Isn't there someplace we can move this center tank? Some ideas I thought of: store fuel in anti-shock bodies on the wings (or they could be just small sears-haack bodies on the wings); store fuel in the empannage; store fuel in nacelles that have a larger diameter than the engine itself, to make room for fuel.
Another exotic idea: Is it possible to engineer the wing such that the most likely structural failure will happen first near the wingtip rather than the wingroot? This would spill the fuel farther from the fuselage. (I got this idea from a really wierd Boeing 747 crash in Netherlands where one engine jumped off then fell back into the other engine, causing 2 engine losses.

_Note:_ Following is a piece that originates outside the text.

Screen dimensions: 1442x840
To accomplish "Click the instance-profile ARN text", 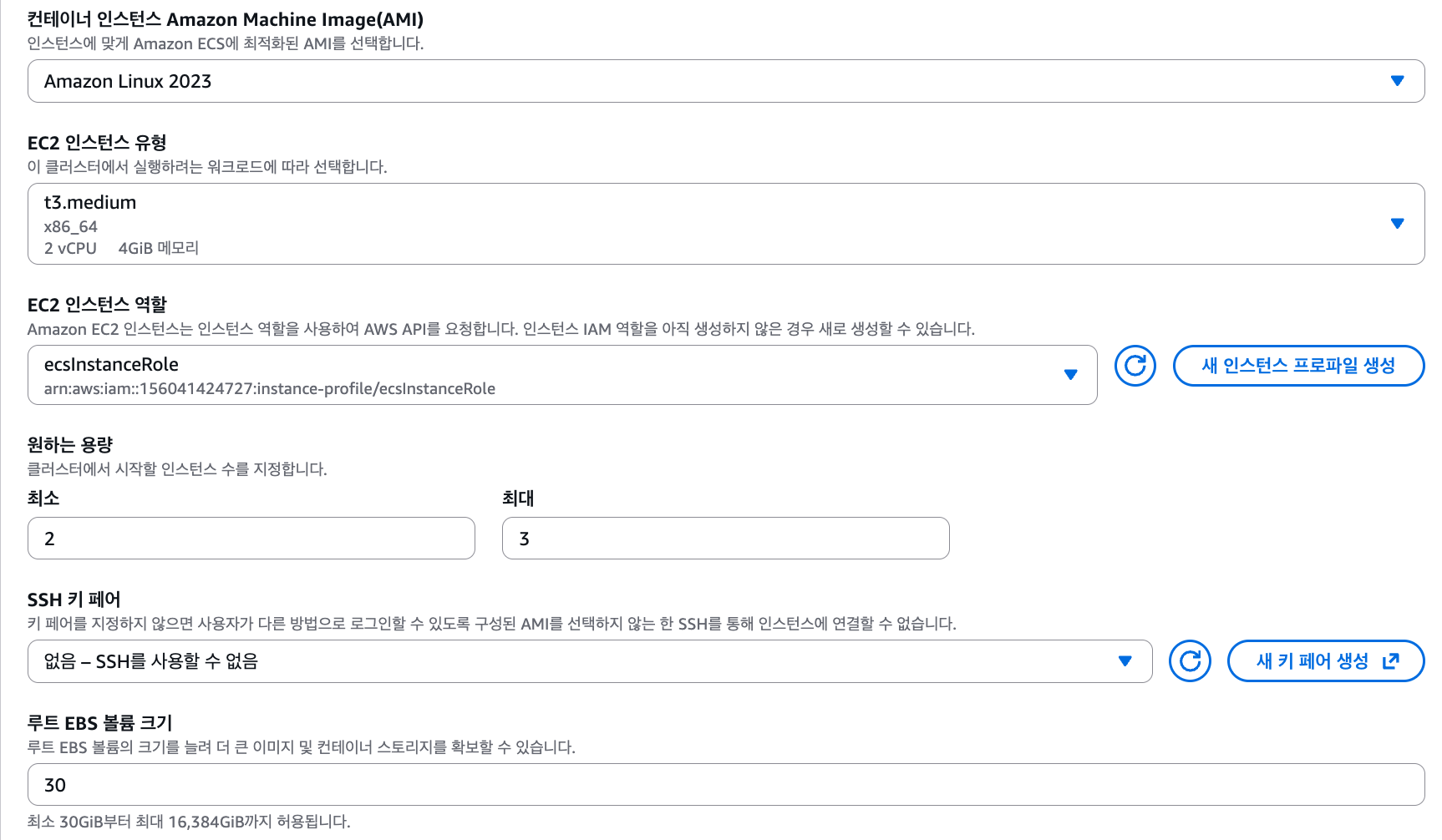I will 270,389.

They said some pins were designed to fail first for a more "benign" failure, but apparently those pylon pins were engineered wrong.)

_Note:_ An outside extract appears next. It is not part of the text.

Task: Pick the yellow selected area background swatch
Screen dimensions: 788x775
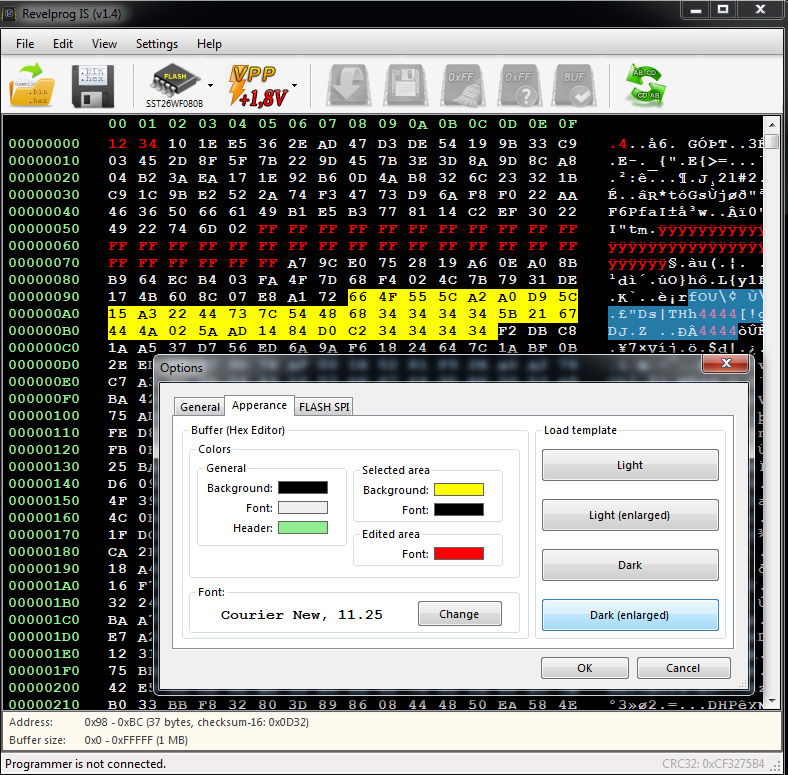Action: tap(458, 490)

There's one more tricky caveat, though: the cross feed line to balance fuel loads in the wings. If we eliminate this line, we increase the dangerous consequences of a fuel imbalance. But, it's interesting to think of what might cause a major fuel imbalance other than a leak, in which case the cross feed valve should not be opened. I can't think of anything so I'm leaning toward the opinion that this line can be eliminated too.
EDIT: Thanks to bodargpd for pointing this out. Losing an engine in flight means the consumption rates will be hugely different. Without a cross-feed line, all that fuel in the other wing is unavailable and we may have to ditch early. So the cross-feed line is still necessary. I still say this is much less dangerous than a center fuel tank, however. It would also be nice if we engineered the cross-feed line to be weakest at the sides, so any leak will most likely be as far to the outside of the fuselage as possible.
To sum up, the basic question is, can we viably move the center tank volume of fuel somewhere outside the fuselage?
EDIT: I'm not primarily worried about fuel explosions. I'm concerned mostly about fuel leaks during hard emergency landings. I'd rather have a fuel leak out on the wing than in the fuselage.